*Task*: From the listing below, copy out every line where the word "This" appears.

*Exercise input*:
···

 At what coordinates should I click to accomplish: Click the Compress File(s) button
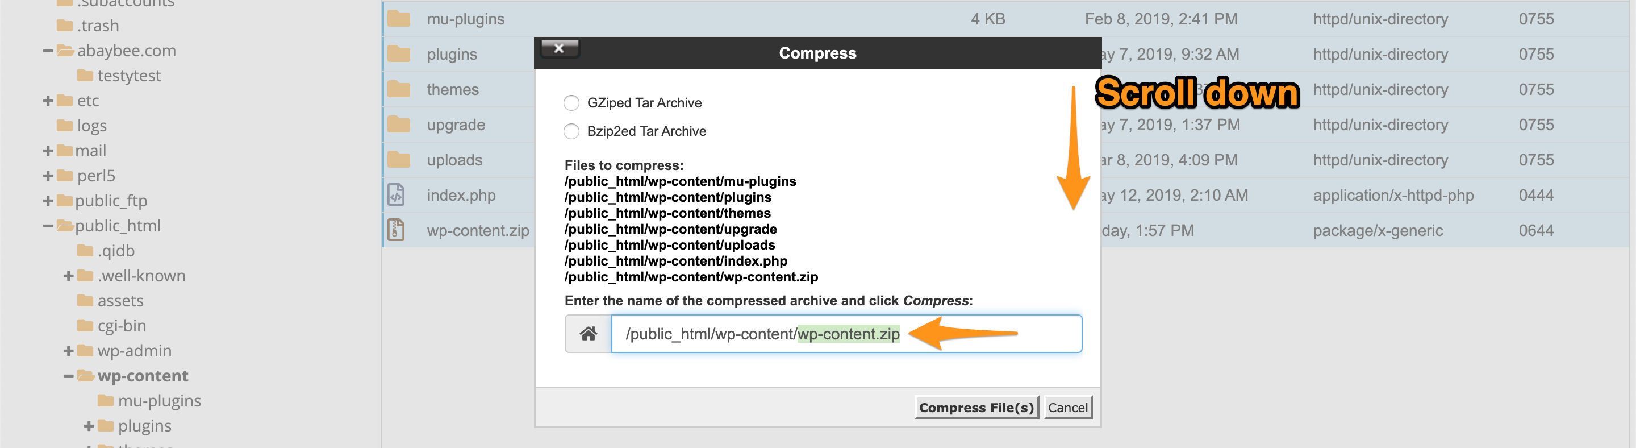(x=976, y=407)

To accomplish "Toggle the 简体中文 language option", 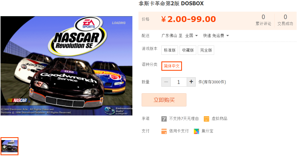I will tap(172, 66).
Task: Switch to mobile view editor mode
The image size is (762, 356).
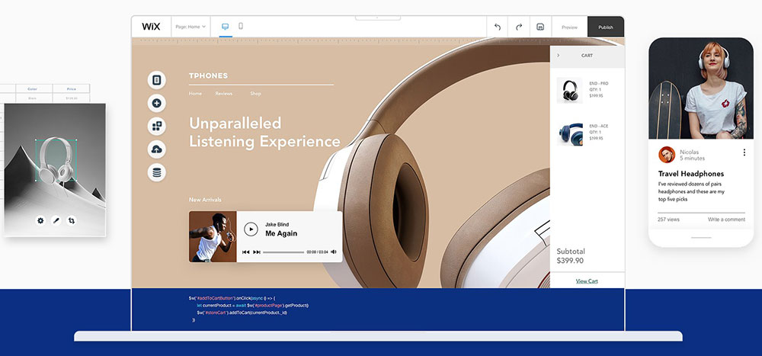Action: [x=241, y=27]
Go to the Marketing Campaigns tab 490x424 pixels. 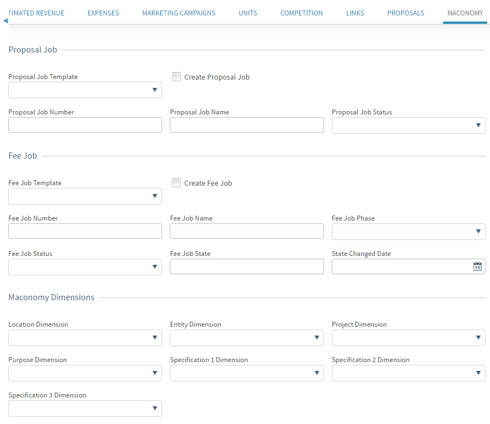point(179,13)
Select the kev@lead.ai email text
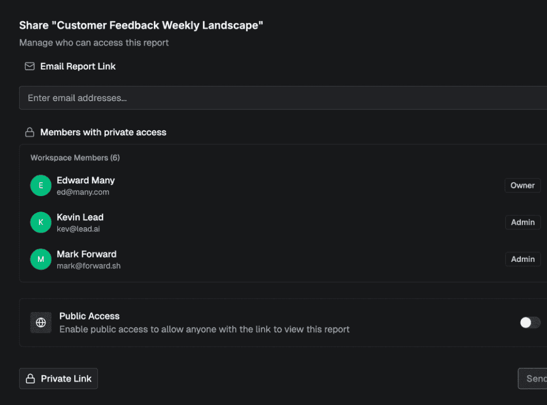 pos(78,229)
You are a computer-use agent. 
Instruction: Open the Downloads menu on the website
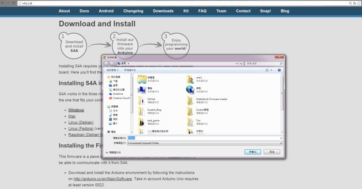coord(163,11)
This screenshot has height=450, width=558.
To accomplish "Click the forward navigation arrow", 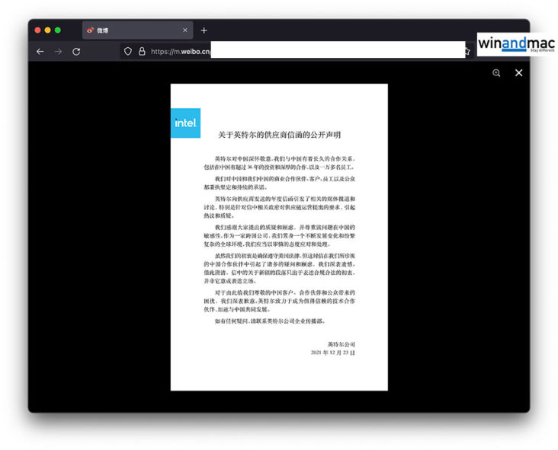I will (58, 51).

···

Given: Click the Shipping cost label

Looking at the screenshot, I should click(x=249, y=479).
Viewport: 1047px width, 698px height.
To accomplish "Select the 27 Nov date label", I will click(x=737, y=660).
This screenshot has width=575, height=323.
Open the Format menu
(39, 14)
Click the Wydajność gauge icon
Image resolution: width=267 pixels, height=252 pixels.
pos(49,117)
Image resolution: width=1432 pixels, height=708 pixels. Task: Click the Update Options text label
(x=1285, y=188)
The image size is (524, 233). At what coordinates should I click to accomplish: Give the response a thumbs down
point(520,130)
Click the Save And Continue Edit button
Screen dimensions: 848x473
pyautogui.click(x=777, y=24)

···

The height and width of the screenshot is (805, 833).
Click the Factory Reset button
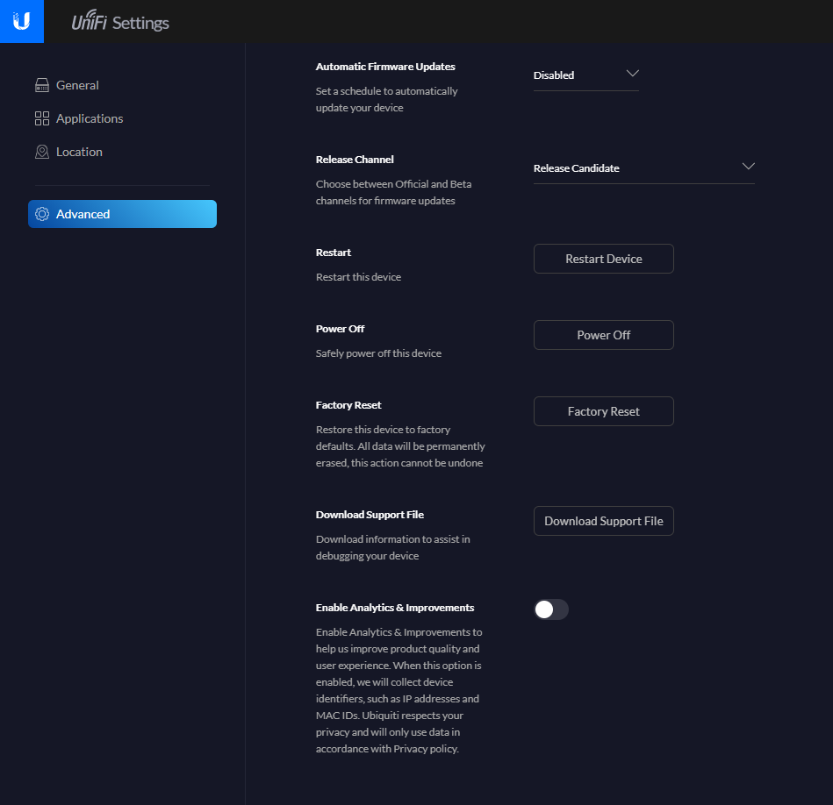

···

*Reply to the task*:
This screenshot has height=450, width=558.
This screenshot has width=575, height=323.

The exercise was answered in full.